The findings are based on contrasting data points from leading industry sources. According to McKinsey, half of consumers now rely on AI as their primary or preferred source for product research. However, Contentsquare's analysis of actual retail web traffic places AI-referred sessions at just 0.2% of total visits. Both figures are accurate according to Tidio's analysis, indicating that AI shapes purchase decisions at a scale current attribution models cannot capture.
Further evidence of AI's hidden influence comes from Similarweb data showing ChatGPT-referred U.S. retail sessions convert at 11.4%, the highest rate of any measured channel. This implies that the small percentage of tagged AI referrals reflects high-intent traffic from a much larger pool of AI-influenced consumer journeys that remain invisible to traditional tracking methods.

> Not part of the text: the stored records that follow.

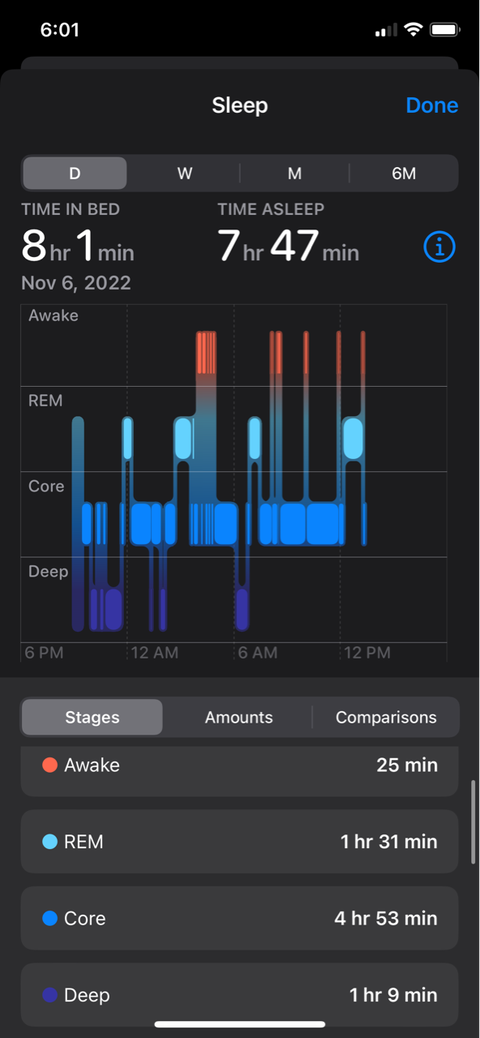Open the Amounts tab

[x=239, y=717]
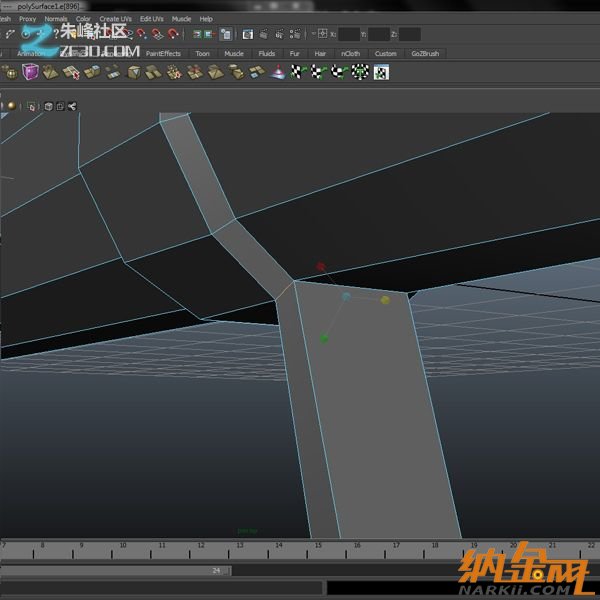Open the Create UVs menu
The height and width of the screenshot is (600, 600).
[115, 19]
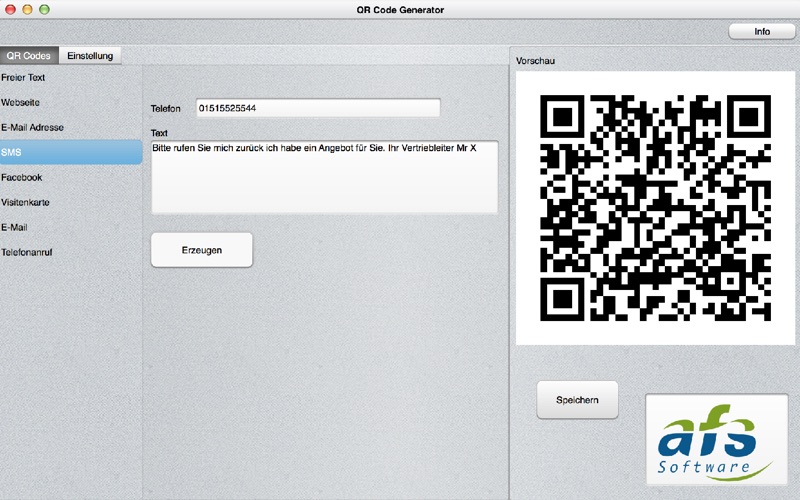Open the Info button
Screen dimensions: 800x500
coord(762,32)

The financial stakes of this measurement gap are substantial. McKinsey projects $750 billion in U.S. revenue will flow through AI-powered search by 2028, with brands that fail to prepare risking 20–50% of their traditional search traffic. Morgan Stanley estimates AI agents will influence $190–$385 billion in U.S. e-commerce spending by 2030. These projections suggest that businesses relying solely on conventional web analytics may be dramatically underestimating AI's current and future impact on their revenue streams.
The research highlights the growing importance of platforms like Tidio that integrate AI capabilities directly into customer service functions. Tidio's AI agent, Lyro, demonstrates how AI can operate across multiple touchpoints, resolving an average of 67% of incoming customer service tickets while maintaining high satisfaction scores. More information about Lyro's capabilities is available at https://www.getlyro.ai.
For retail businesses, the implications are clear: traditional attribution models are becoming increasingly inadequate for understanding modern consumer behavior. As AI tools like chatbots, virtual assistants, and AI-powered search become more integrated into daily life, their influence often occurs before consumers ever reach a brand's website, creating a blind spot in marketing analytics. Companies that fail to develop new measurement frameworks for this 'dark AI' activity risk misallocating marketing resources and underestimating competitive threats from AI-native shopping experiences.
The research suggests that businesses must look beyond conventional web traffic metrics to understand AI's true influence. This may involve developing new tracking methodologies, investing in AI-integrated customer service platforms, and re-evaluating how they measure marketing channel effectiveness in an increasingly AI-driven commerce landscape.